La Commune de Paris sous le signe des artistes et des femmes avec Rouges estampes
Malgré les commémorations, la Commune de Paris n’a pas séduit beaucoup d’auteurs et d’éditeurs en 2021. Raison de plus pour parler des albums consacrés à ce moment particulier de l’Histoire française et notamment Rouges estampes, de Jean-Louis Robert, Carole Trébor et Nicolas Gobbi. Sous la forme d’une enquête policière, l’album aborde la Commune sous un angle original, celui des artistes qui ont activement participé à l’insurrection. Les femmes, cibles d’une série de meurtres, sont aussi mises à l’honneur pour leur rôle dans le bouillonnement des idées communardes. Rouges estampes apporte sa pierre à l’édifice mémoriel de la Commune.

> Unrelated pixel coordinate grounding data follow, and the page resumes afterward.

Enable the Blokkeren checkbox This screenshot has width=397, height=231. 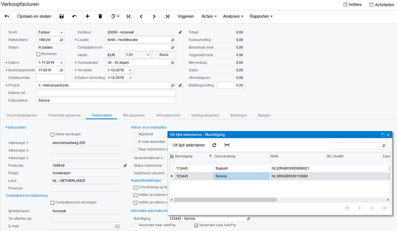tap(39, 54)
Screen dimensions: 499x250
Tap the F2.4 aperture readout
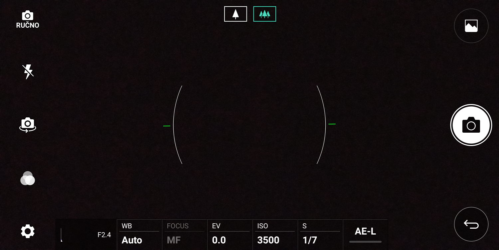click(104, 235)
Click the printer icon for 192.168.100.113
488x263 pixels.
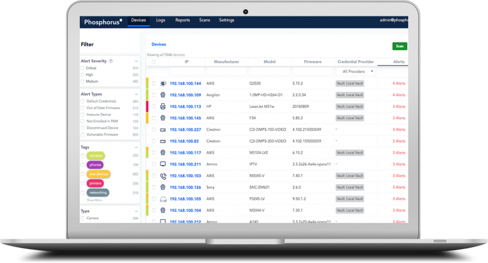(x=163, y=107)
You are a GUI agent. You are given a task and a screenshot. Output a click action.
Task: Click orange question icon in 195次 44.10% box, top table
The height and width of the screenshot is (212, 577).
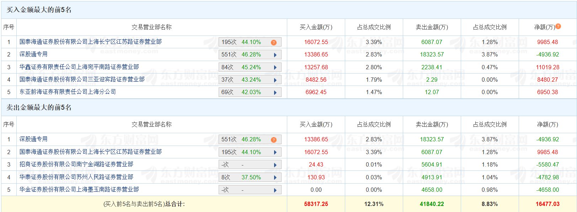[x=273, y=43]
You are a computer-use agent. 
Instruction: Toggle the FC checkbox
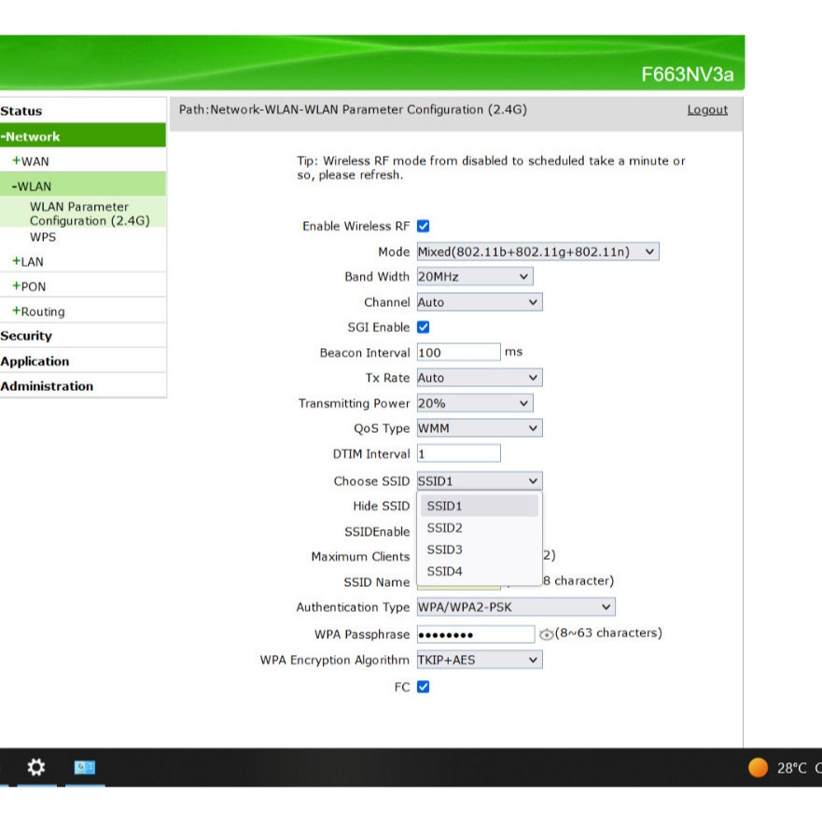[x=423, y=687]
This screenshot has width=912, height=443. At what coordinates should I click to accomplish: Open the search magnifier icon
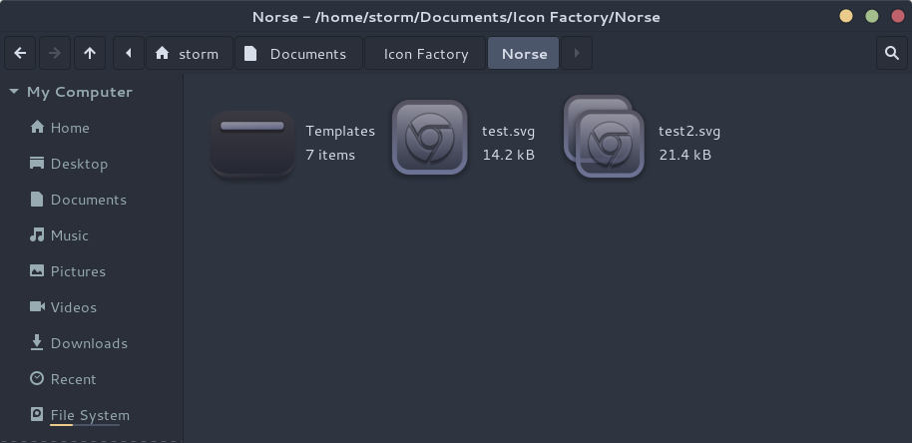(x=892, y=54)
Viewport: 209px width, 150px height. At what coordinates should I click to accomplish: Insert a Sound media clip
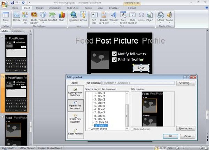tap(169, 17)
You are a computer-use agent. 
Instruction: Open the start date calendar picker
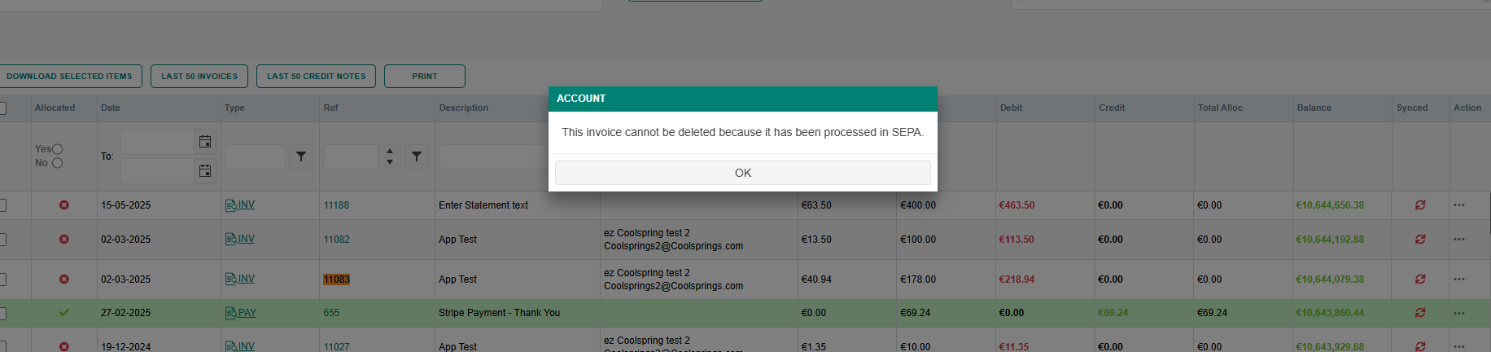205,142
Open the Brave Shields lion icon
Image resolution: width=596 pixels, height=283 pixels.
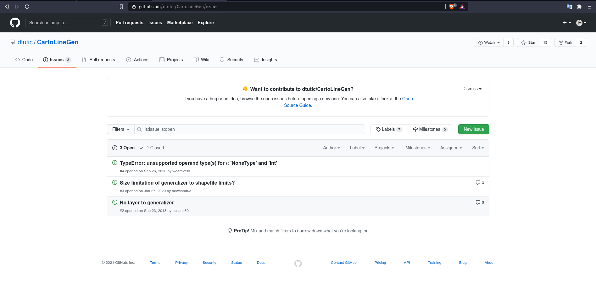pos(452,7)
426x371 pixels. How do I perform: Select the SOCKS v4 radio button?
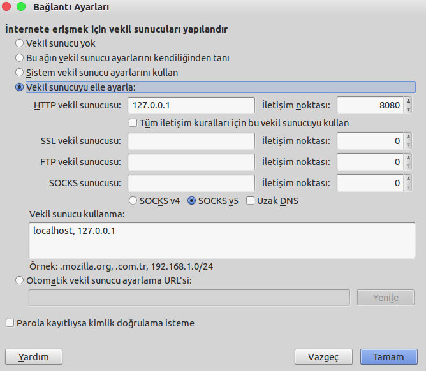pos(133,201)
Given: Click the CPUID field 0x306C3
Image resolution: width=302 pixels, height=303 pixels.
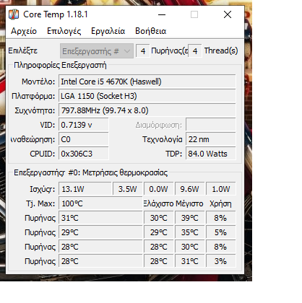Looking at the screenshot, I should click(x=84, y=154).
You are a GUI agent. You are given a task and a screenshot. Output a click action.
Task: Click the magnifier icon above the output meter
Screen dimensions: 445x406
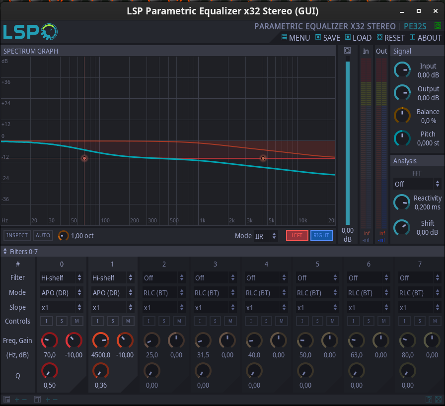[347, 50]
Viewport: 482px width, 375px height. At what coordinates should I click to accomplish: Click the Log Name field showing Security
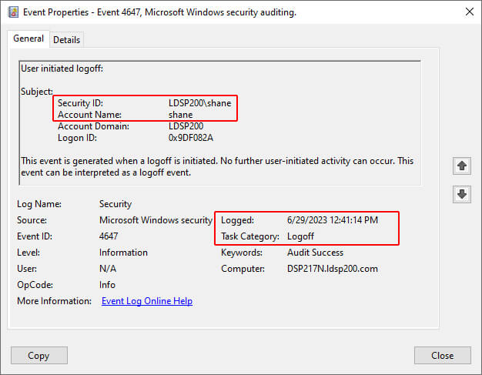click(x=115, y=204)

En ces temps de commémoration de la Commune en France, puisque cette expérience unique et singulière s’est déroulée il y a 150 ans, de nombreux ouvrages sont mis à l’honneur : Les Damnés de la Commune de Raphaël Meyssan (Delcourt) bien sûr et la réédition du Cri du peuple (Casterman), la BD de Tardi adaptée du roman de Jean Vautrin, par exemple. Rouges Estampes est un récit moins ambitieux mais très astucieux puisqu’il emboîte différentes thématiques et permet aux simples curieux sans grandes connaissances sur cet épisode de bien saisir ce que fut la Commune de Paris, ses origines, ses espérances et ses échecs, par le prisme de l’art et de la condition des femmes.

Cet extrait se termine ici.